=== Your assignment ===
In the records below, the lines between the one holding "Screen dimensions: 833x740" and the one holding "This screenshot has height=768, width=1280.", inclusive, are to be transcribed exactly; no pictures are to be included.

Stored records

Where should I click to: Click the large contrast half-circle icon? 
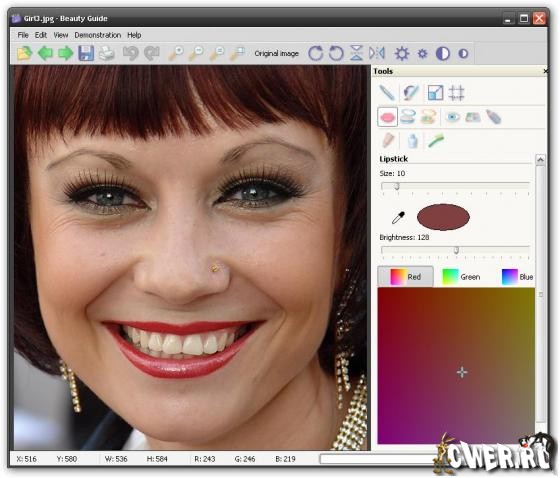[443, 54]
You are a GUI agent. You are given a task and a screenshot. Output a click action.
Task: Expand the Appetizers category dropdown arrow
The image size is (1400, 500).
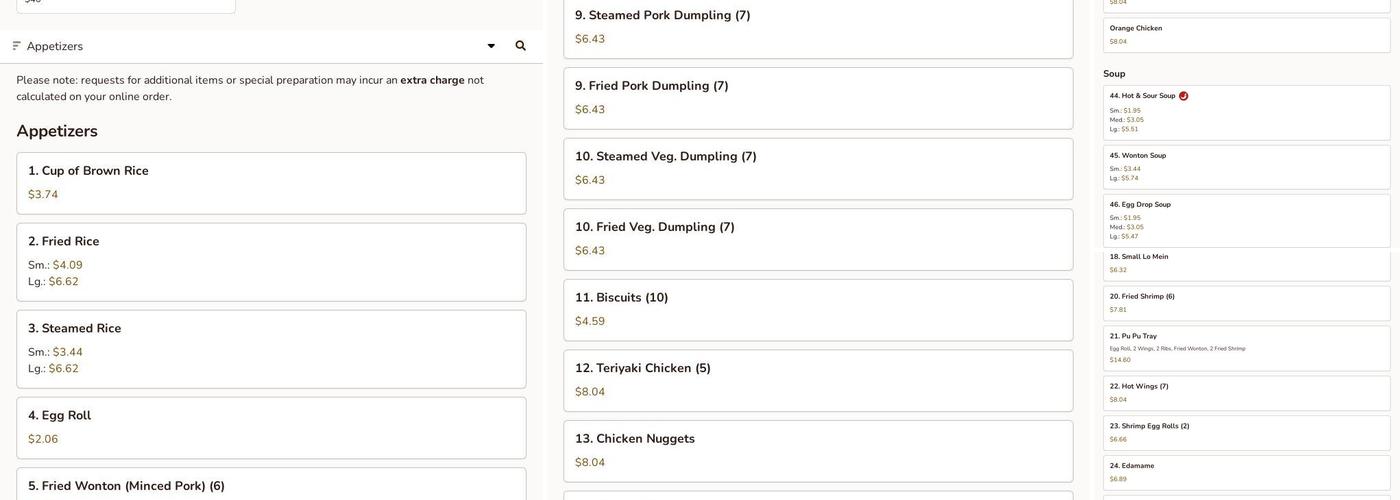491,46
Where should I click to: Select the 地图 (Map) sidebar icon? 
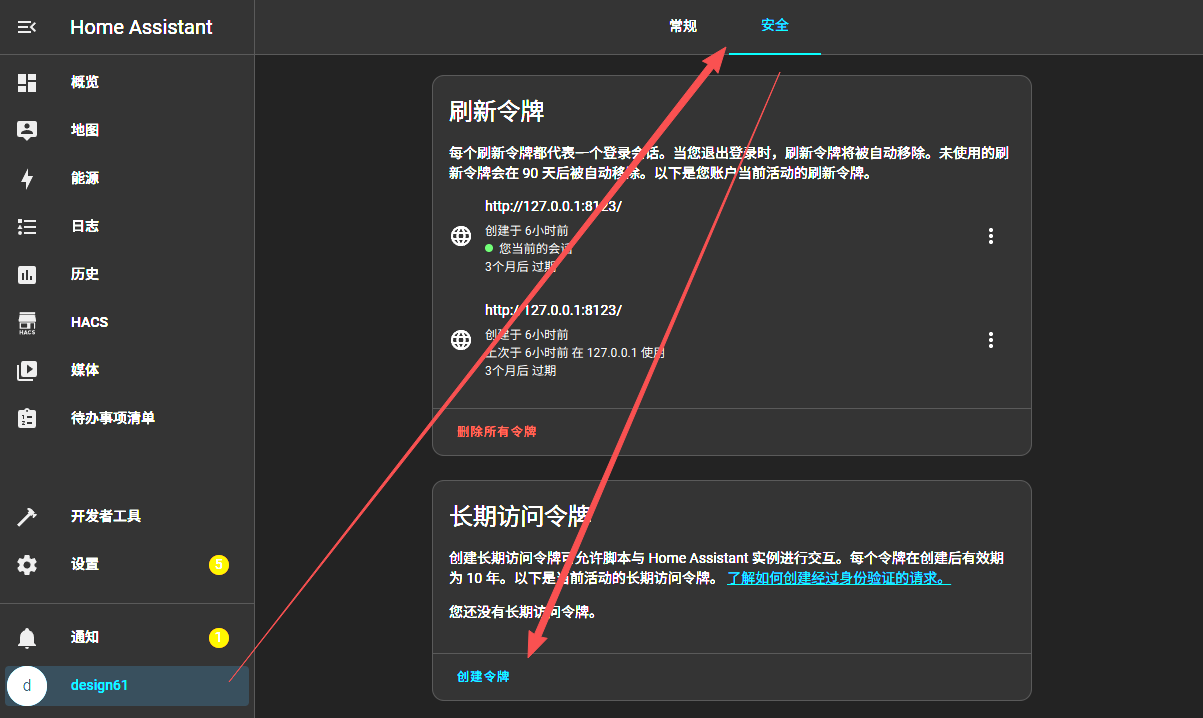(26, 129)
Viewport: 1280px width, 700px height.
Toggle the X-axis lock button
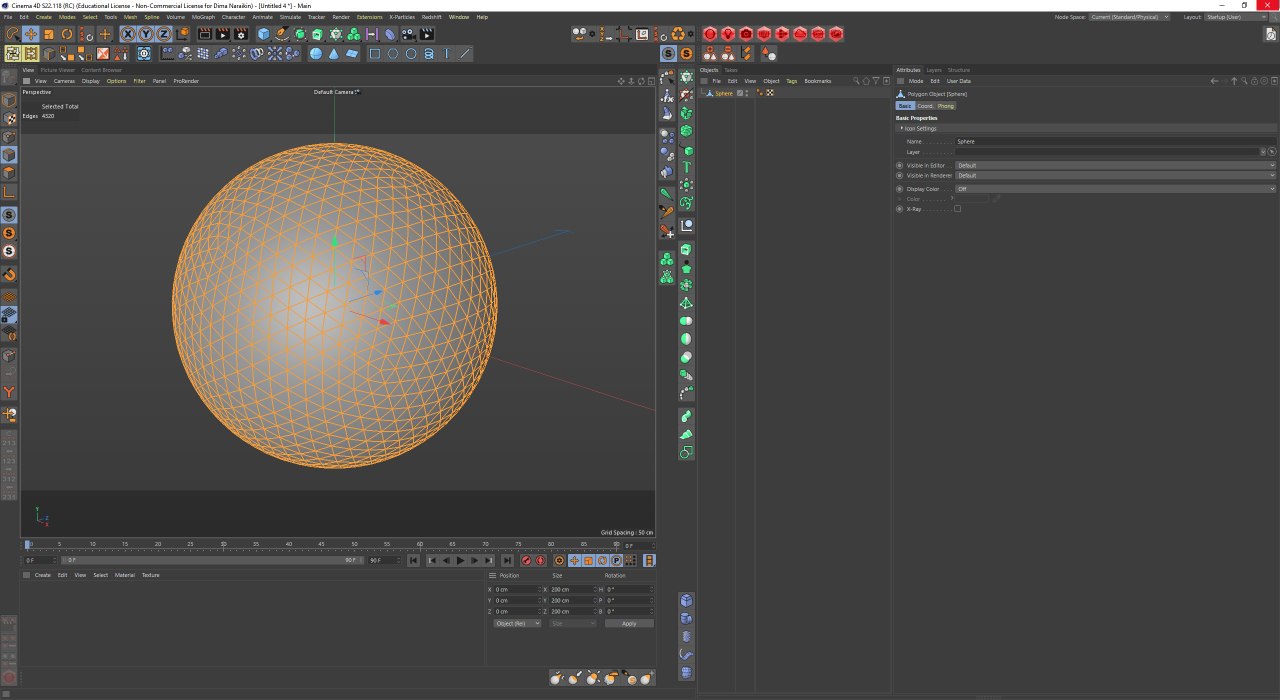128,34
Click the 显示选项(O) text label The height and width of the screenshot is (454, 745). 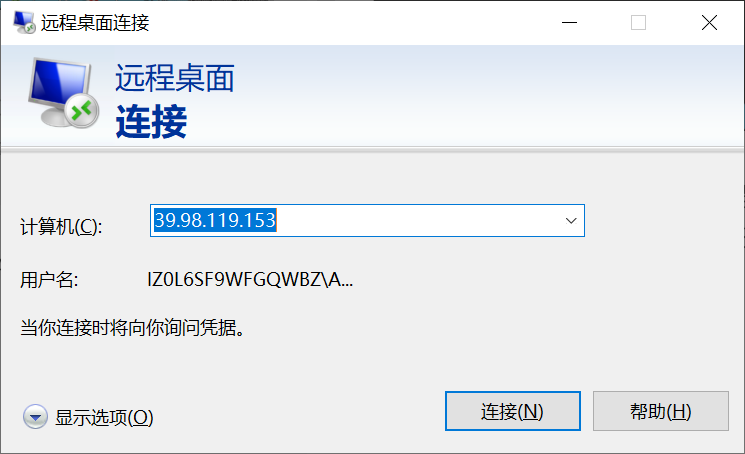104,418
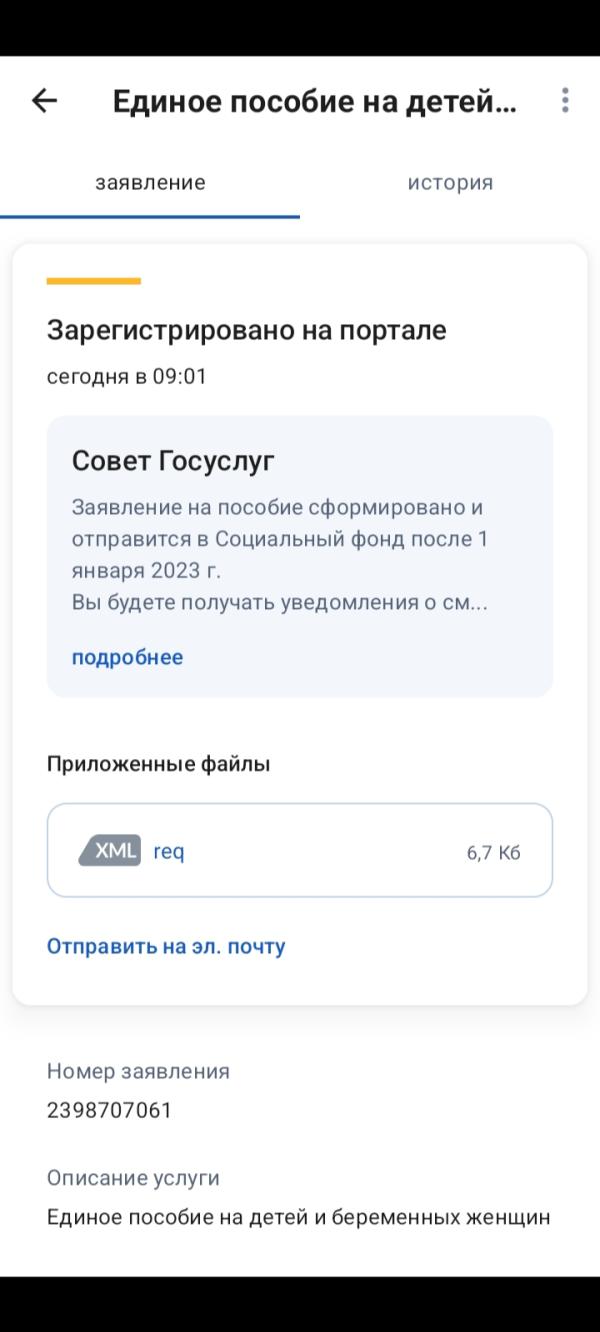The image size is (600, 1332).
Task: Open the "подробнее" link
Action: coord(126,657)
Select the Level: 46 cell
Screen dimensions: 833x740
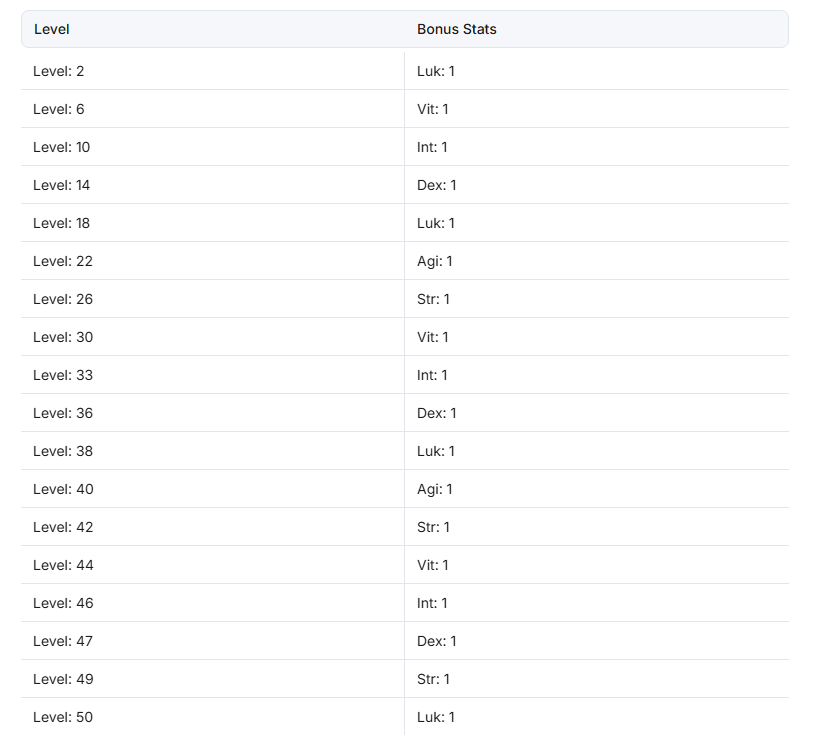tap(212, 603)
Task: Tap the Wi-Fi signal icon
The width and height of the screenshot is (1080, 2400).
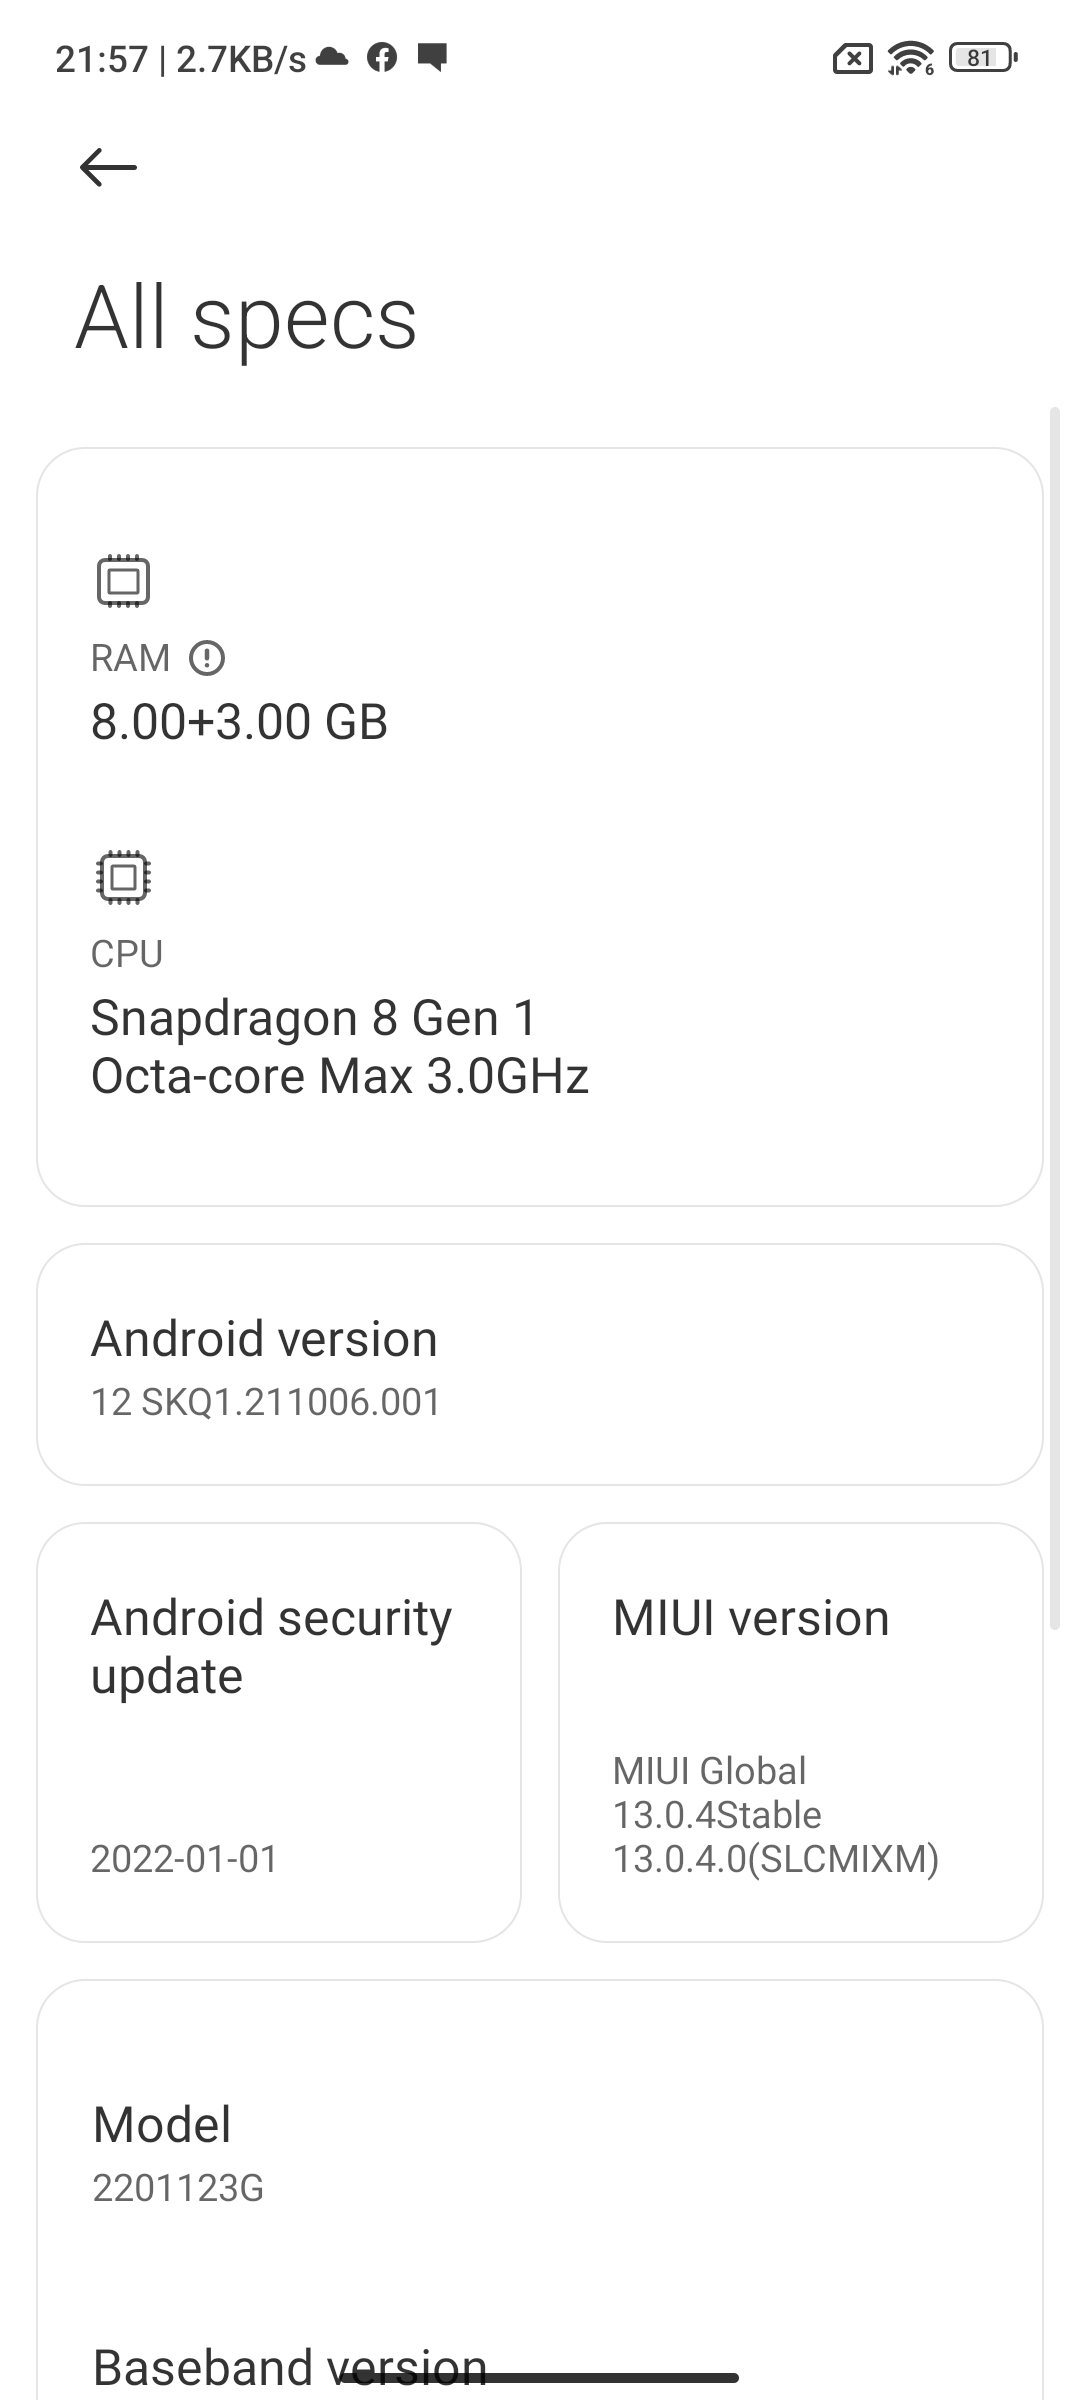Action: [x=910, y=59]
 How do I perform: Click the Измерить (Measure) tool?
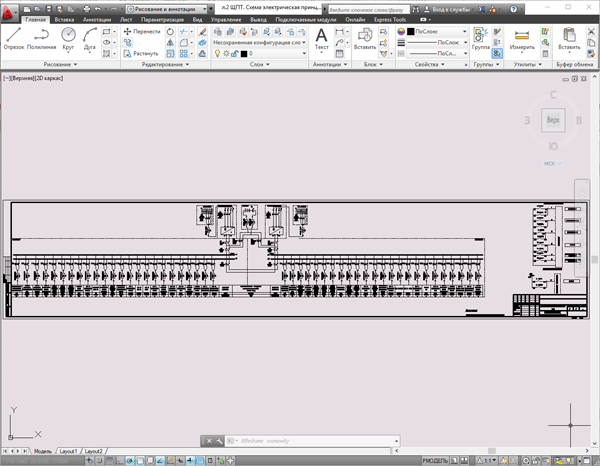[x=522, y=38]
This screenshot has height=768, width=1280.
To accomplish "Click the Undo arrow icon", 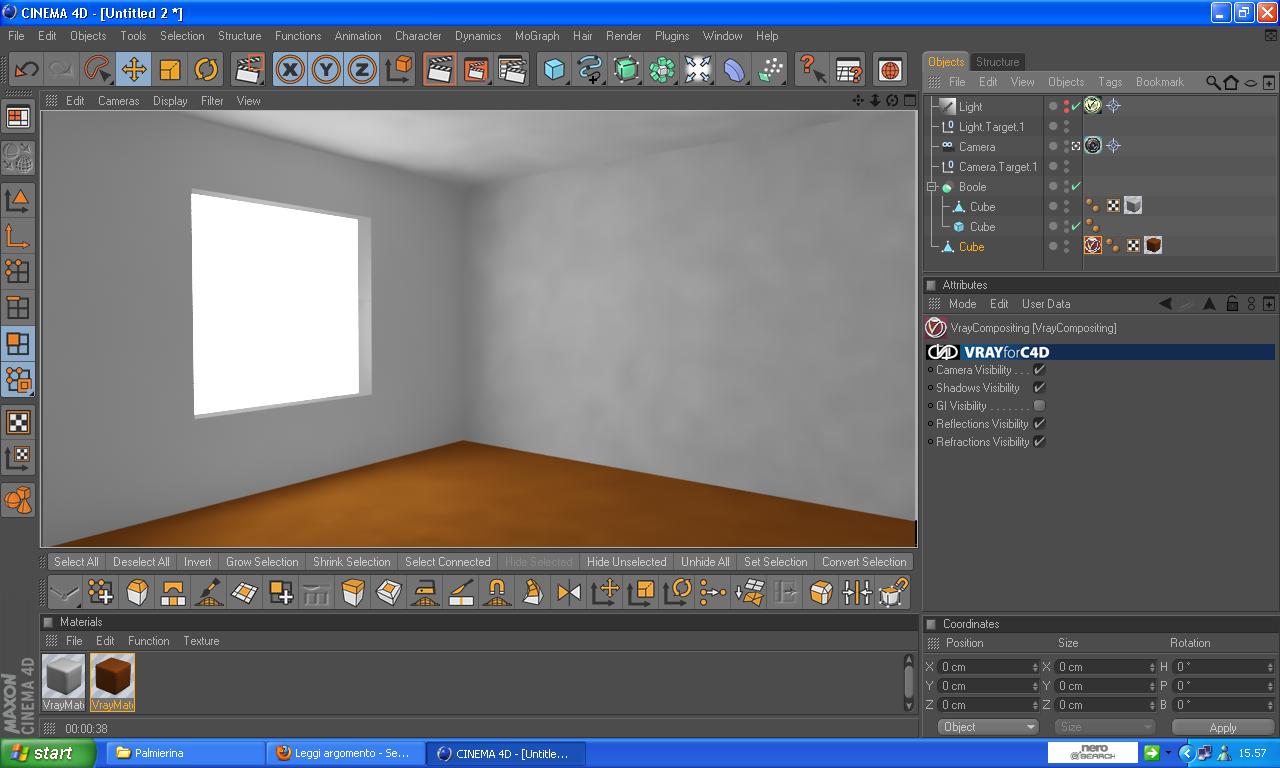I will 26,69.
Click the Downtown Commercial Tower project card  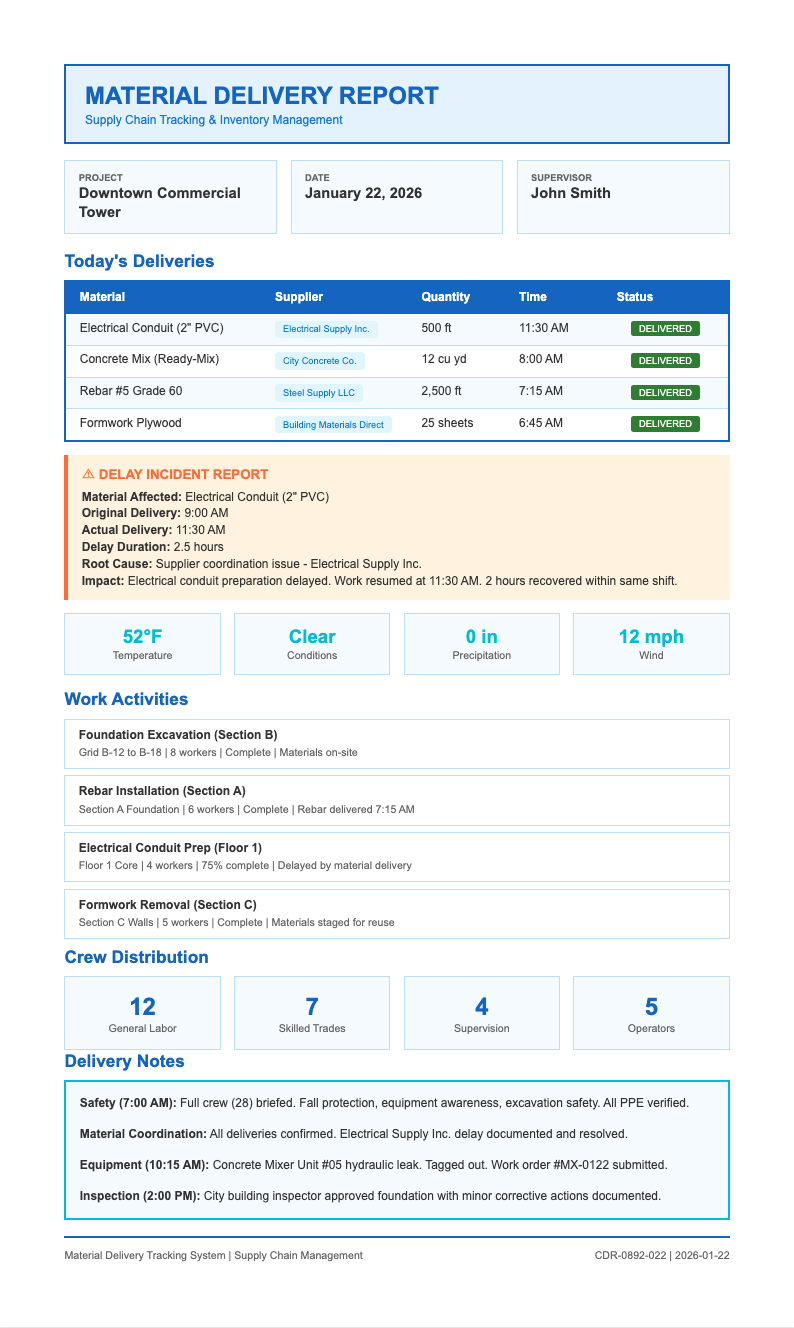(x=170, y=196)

=== Solution to this task ===
Screen dimensions: 833x740
tap(212, 603)
Task: Tap the Wi-Fi signal icon
The width and height of the screenshot is (1080, 2400).
Action: [x=910, y=59]
 How do I perform: Click the Измерить (Measure) tool?
[x=522, y=38]
This screenshot has height=768, width=1280.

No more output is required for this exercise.